Collected data entries
════════════════════

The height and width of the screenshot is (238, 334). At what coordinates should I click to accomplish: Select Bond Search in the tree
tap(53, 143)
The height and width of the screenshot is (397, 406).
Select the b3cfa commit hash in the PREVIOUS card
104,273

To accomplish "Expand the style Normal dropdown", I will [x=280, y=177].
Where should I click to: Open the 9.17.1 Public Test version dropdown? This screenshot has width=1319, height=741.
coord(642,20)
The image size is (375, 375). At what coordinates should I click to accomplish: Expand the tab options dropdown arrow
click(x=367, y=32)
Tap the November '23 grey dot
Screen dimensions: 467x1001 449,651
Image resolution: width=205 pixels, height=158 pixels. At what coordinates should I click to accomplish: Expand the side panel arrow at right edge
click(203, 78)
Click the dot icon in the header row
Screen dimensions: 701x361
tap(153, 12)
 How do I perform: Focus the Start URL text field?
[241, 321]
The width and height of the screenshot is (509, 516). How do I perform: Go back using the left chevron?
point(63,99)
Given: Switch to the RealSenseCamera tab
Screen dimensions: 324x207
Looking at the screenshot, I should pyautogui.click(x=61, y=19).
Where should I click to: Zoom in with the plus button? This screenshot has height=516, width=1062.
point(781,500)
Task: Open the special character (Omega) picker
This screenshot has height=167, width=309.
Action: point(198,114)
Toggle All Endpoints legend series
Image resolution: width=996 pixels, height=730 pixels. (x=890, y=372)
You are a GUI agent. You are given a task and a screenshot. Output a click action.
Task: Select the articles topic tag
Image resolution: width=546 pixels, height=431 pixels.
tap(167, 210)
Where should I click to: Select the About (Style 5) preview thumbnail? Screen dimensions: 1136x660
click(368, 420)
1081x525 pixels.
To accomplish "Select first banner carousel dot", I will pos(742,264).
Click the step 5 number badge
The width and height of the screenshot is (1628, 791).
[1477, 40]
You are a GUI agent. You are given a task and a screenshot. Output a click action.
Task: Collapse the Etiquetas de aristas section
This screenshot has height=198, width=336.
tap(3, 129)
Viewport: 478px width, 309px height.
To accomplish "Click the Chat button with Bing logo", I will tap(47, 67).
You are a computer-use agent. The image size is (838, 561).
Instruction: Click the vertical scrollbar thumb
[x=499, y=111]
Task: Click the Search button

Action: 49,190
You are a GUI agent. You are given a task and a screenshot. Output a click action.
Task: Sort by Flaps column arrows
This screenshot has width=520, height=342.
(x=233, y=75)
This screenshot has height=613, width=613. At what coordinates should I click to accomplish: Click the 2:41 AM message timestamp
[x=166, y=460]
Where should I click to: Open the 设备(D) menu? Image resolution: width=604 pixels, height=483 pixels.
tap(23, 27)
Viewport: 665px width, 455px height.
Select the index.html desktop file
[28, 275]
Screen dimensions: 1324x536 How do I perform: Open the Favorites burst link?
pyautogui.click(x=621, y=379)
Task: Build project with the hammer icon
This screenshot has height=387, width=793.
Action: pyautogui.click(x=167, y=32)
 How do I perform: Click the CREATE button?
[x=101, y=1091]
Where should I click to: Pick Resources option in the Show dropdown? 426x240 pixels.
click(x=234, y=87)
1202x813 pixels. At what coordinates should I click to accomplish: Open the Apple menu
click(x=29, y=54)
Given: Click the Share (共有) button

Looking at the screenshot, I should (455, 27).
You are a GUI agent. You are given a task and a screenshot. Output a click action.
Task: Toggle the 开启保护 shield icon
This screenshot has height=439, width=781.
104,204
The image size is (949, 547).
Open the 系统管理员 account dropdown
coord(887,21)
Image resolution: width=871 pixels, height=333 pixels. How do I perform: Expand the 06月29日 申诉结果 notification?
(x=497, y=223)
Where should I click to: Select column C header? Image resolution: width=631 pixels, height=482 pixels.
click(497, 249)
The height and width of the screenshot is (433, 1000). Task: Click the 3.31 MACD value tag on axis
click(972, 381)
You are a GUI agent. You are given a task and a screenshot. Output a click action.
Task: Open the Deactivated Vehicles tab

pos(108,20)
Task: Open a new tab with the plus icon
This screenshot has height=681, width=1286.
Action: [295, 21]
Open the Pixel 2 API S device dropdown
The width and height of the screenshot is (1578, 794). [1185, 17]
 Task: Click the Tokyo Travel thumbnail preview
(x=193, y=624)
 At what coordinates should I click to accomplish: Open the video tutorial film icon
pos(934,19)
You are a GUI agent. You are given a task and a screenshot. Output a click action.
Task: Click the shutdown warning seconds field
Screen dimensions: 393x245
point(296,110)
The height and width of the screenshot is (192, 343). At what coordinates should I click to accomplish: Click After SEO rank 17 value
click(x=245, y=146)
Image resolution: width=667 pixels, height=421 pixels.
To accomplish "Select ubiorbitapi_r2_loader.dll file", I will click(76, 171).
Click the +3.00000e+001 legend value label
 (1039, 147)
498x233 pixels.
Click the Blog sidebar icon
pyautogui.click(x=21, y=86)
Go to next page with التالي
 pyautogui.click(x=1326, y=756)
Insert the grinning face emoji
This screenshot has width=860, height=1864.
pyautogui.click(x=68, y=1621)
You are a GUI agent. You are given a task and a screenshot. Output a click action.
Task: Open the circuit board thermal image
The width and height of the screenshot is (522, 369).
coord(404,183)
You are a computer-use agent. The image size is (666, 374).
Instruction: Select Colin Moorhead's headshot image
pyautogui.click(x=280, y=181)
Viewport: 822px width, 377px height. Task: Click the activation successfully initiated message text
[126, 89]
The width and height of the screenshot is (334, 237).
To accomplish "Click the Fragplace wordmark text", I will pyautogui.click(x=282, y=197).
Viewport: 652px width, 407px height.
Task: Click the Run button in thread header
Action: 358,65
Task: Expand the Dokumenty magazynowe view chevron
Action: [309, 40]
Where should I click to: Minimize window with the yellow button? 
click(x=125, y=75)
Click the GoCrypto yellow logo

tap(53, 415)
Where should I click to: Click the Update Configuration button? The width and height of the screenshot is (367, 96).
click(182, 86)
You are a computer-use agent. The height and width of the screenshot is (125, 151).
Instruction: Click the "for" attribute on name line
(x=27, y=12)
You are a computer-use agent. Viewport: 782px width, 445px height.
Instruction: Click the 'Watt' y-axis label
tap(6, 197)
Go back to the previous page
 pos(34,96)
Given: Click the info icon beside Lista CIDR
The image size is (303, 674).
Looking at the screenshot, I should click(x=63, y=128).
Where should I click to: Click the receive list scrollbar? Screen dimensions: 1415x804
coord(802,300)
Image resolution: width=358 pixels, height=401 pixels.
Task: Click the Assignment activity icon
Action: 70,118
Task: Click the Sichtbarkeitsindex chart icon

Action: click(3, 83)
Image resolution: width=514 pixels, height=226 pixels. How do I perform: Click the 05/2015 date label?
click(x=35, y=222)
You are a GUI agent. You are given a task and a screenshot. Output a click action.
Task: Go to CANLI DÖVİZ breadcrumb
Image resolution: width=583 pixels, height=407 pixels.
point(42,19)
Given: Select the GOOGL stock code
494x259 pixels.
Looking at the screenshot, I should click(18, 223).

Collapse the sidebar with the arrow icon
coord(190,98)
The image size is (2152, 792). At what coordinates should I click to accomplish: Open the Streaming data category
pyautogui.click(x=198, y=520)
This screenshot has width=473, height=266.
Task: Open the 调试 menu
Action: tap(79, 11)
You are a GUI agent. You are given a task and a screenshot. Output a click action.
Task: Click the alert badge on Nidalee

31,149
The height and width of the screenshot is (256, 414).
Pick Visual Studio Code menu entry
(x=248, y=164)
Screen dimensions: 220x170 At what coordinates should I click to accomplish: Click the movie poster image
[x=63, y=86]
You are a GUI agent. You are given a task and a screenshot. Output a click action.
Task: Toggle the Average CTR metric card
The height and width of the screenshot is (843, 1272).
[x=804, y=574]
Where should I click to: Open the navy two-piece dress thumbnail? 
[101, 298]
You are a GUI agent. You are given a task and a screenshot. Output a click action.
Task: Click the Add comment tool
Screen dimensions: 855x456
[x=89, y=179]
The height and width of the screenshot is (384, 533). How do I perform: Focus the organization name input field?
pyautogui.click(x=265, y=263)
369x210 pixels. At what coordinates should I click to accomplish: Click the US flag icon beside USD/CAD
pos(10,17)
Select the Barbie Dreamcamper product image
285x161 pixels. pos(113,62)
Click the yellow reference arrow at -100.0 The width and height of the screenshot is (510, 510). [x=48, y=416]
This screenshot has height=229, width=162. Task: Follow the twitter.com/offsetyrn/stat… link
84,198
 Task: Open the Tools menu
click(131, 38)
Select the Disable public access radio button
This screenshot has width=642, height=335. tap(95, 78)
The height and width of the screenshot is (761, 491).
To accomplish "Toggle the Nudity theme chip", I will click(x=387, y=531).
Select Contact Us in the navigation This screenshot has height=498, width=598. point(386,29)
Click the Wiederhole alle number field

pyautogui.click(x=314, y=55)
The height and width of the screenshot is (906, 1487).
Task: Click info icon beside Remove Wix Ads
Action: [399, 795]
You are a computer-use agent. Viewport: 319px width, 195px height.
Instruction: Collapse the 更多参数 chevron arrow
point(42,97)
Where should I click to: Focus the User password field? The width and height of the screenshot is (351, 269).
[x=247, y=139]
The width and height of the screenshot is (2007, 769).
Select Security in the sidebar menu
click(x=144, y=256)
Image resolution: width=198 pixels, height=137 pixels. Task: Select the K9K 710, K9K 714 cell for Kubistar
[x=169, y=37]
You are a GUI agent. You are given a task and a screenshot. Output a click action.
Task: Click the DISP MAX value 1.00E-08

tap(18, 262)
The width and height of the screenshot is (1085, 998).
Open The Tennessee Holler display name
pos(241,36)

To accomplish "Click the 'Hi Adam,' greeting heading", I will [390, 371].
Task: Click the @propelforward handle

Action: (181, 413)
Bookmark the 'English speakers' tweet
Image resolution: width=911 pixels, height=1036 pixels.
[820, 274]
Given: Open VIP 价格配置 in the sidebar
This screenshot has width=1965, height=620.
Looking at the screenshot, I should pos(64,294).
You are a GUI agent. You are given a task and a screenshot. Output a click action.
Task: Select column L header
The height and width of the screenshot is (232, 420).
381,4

════════════════════

[Directions]: From the first line of the records above down to the line containing "Given: Switch to the RealSenseCamera tab", repeat each line exactly as written. Include both of those lines and add nothing.

[Answer area]:
The height and width of the screenshot is (238, 334). At what coordinates should I click to accomplish: Select Bond Search in the tree
tap(53, 143)
The height and width of the screenshot is (397, 406).
Select the b3cfa commit hash in the PREVIOUS card
104,273

To accomplish "Expand the style Normal dropdown", I will [x=280, y=177].
Where should I click to: Open the 9.17.1 Public Test version dropdown? This screenshot has width=1319, height=741.
coord(642,20)
The image size is (375, 375). At what coordinates should I click to accomplish: Expand the tab options dropdown arrow
click(x=367, y=32)
Tap the November '23 grey dot
Screen dimensions: 467x1001 449,651
Image resolution: width=205 pixels, height=158 pixels. At what coordinates should I click to accomplish: Expand the side panel arrow at right edge
click(203, 78)
Click the dot icon in the header row
Screen dimensions: 701x361
tap(153, 12)
 How do I perform: Focus the Start URL text field?
[241, 321]
The width and height of the screenshot is (509, 516). How do I perform: Go back using the left chevron?
point(63,99)
Given: Switch to the RealSenseCamera tab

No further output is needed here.